Ancillary to the need for maintaining viscosity, the well treatment fluid is often desirable to have a sufficiently high density for the well treatment fluid to provide increased hydrostatic pressure and to be able to offset the relatively high pressure downhole, or to reduce required pump horsepower. It is desirous therefore to use brines with higher density than water to meet such demands. Exemplary of brines are sodium chloride, potassium chloride, calcium chloride, sodium bromide, calcium bromide, zinc bromide, potassium formate, cesium formate and sodium formate brines.
High density brines have particular applicability in deep wells, such as those that descend 15,000 to 30,000 feet (4,500 to 10,000 meters) or more below the earth's surface. In addition, high-density brines have been found to be capable of maintaining the requisite lubricity and viscosity of the well treatment fluid under extreme shear, pressure and temperature variances encountered during operations of deep wells.

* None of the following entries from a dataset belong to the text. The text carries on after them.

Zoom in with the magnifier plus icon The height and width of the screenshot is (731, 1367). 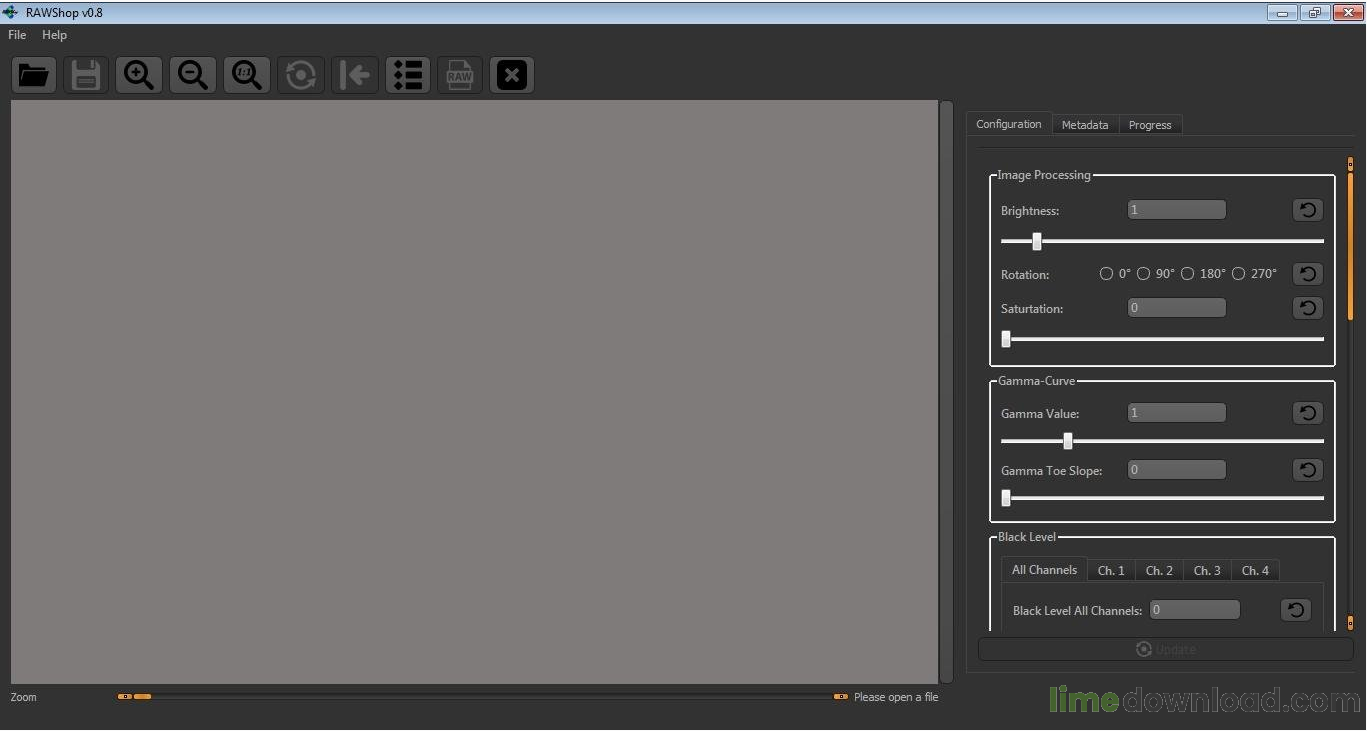click(139, 75)
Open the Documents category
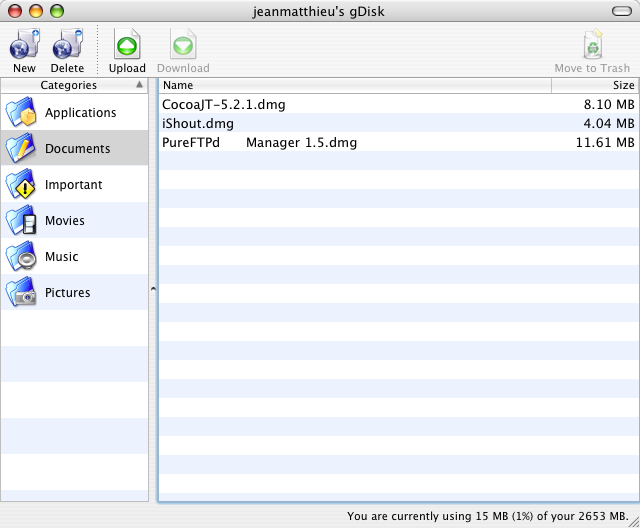This screenshot has height=528, width=640. pyautogui.click(x=77, y=149)
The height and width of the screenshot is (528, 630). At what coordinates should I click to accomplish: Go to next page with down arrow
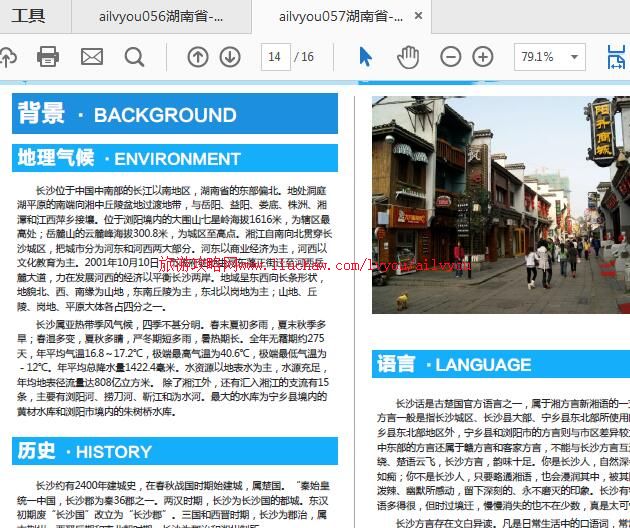point(230,57)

For instance, fracturing fluids based on high-density brines are useful in deepwater and ultra-deepwater wellbore areas. Such areas require excessively high fracturing pressures. Fracturing fluids based on high-density brines exhibit exemplary hydrostatic head pressure to assist pump pressure.

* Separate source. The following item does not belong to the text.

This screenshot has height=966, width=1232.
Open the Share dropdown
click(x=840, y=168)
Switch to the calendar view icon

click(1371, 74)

The use of high-density brines in applications conducted at high temperatures and pressure is, however, difficult. Viscosifying polymers are hard to hydrate in high-density brines due to the high salt concentration and limited free water made available by the brine. While hydration of polymer in sodium salt based brines, such as sodium bromide brine and sodium chloride, may be achieved through manipulation of the pH of the brine, high concentration divalent ions such as Ca++ and Zn++ in higher density brines make hydration of viscosifying polymers (polysaccharides as well as synthetic polymers) extremely difficult. In case a polymer is hydratable in such brines, maintaining the gel stability at elevated temperature becomes rather challenging. The inability to satisfactorily hydrate the polymer in the presence of Ca++ and Zn++ has become a major obstacle in developing high-density brine based fracturing fluids.
Methodologies have therefore been sought for the use of well treatment fluids containing high-density brines, especially in deepwater wells.